Stated task. In the passage on algorithm speed for small N, why is an implementation that compares values directly probably faster than a hash-based set when N is about 10? Answer in one to three sentences.

An alternative is to implement it over some general purpose hash, which maps input hashes to input values. Such a set implementation performs with O(1) for add, contains and remove.

If we assume N is about 10 or so, then the first implementation is probably faster. All it has to do to find an element is to compare 10 values to one.
The other implementation will have to start all sorts of clever transformations, which can be a lot more expensive, than making 10 comparisons. With all the overhead, you might even have cache misses and then it really doesn't matter how fast your solution is in theory.

This doesn't mean, that the worst implementation you can think of will outperform a decent one, if N is small enough. It simply means for sufficiently small N, that a naive implementation, with low footprint and overhead can actually require less instructions and cause less cache misses than an implementation that puts scaleability first, and will therefore be faster.

You can't really know how fast anything is in a real world scenario, until you put it into one and simply measure it. Often results are surprising (at least to me).

dr jimbob · Answer 16 · 2011-10-07T18:03:41.007

Yes, for suitably small N. There will always be a N, above which you will always have the ordering O(1) < O(lg N) < O(N) < O(N log N) < O(N^c) < O(c^N) (where O(1) < O(lg N) means that at an O(1) algorithm will take fewer operations when N is suitably large and c is a some fixed constant that is greater than 1).

Say a particular O(1) algorithm takes exactly f(N) = 10^100 (a googol) operations and an O(N) algorithm takes exactly g(N) = 2 N + 5 operations. The O(N) algorithm will give greater performance until you N is roughly a googol (actually when N > (10^100 - 5)/2), so if you only expected N to be in the range of 1000 to a billion you would suffer a major penalty using the O(1) algorithm.

Data block.
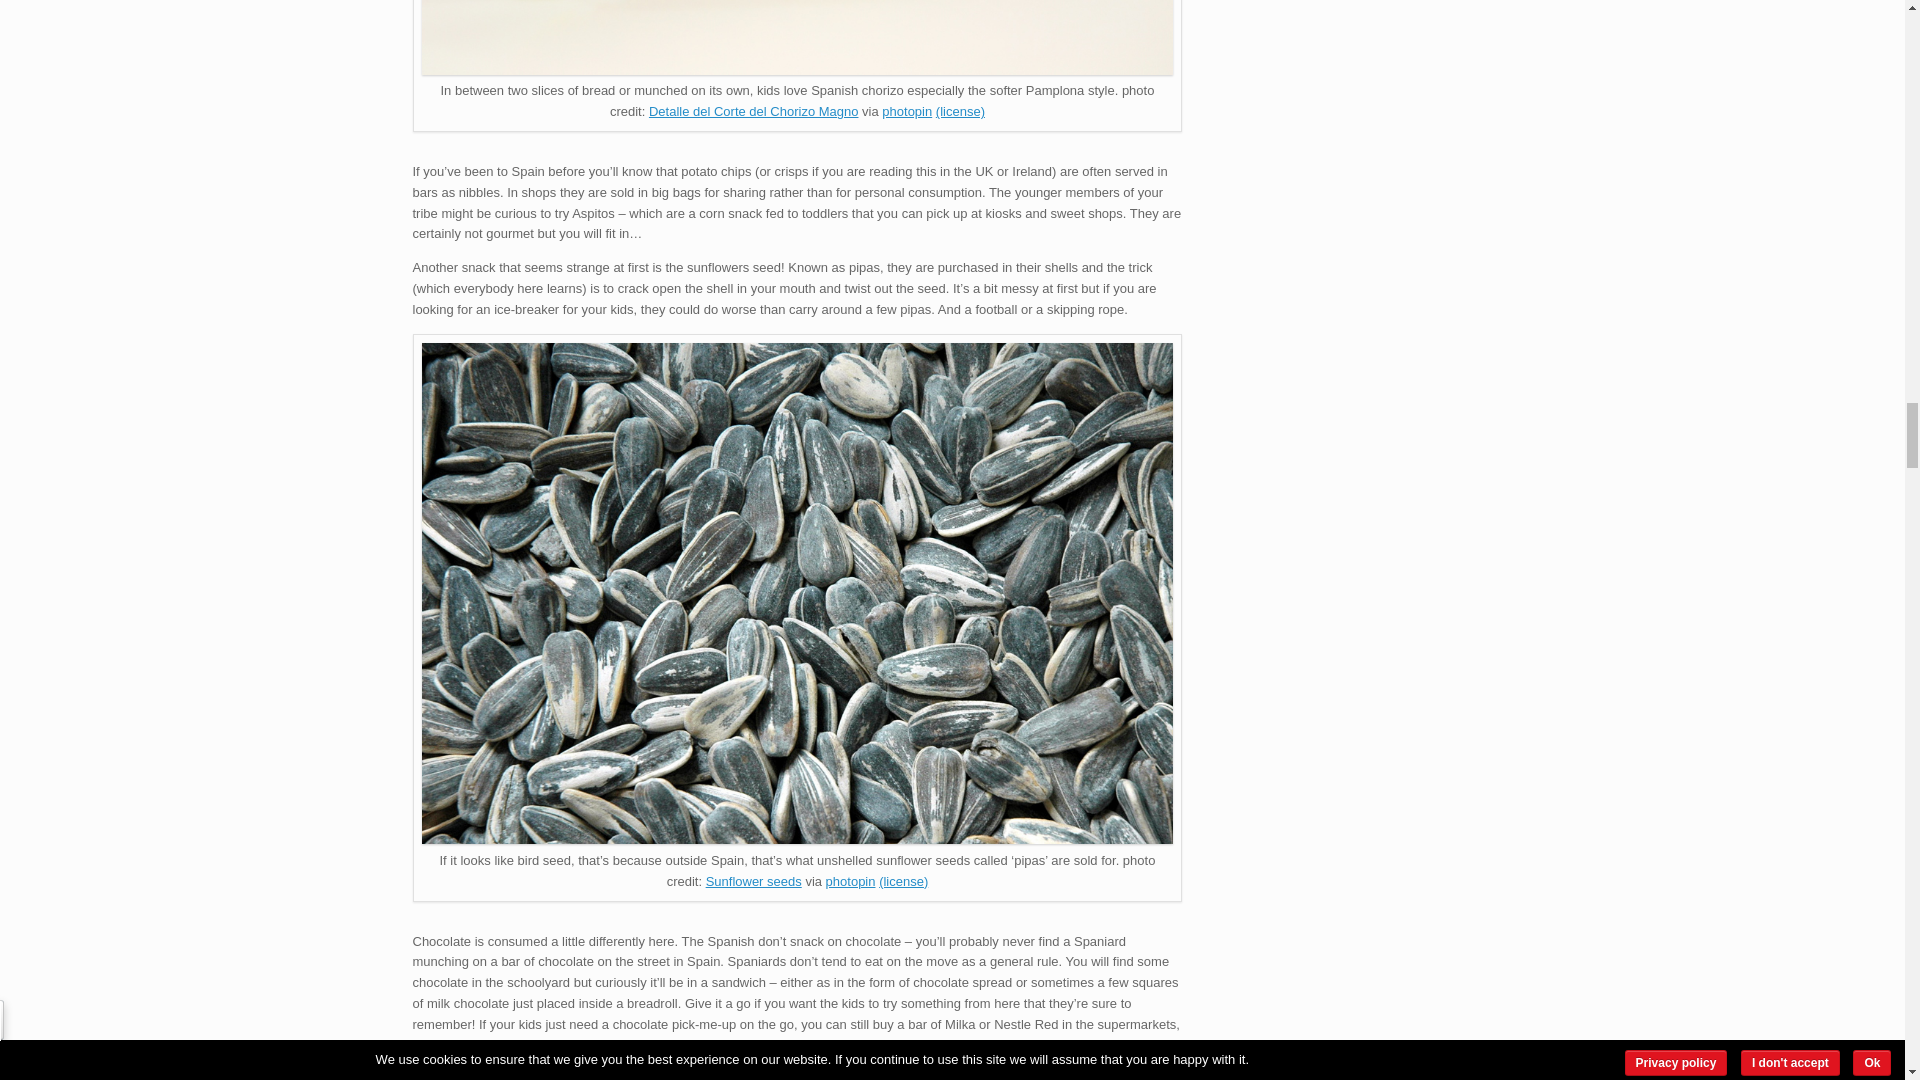 The width and height of the screenshot is (1920, 1080). I want to click on Detalle del Corte del Chorizo Magno, so click(753, 110).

Answer to the problem. To find an element, the comparing implementation only has to check 10 values against one. The hash-based one must do clever transformations that can cost more than those 10 comparisons, and its overhead can even cause cache misses.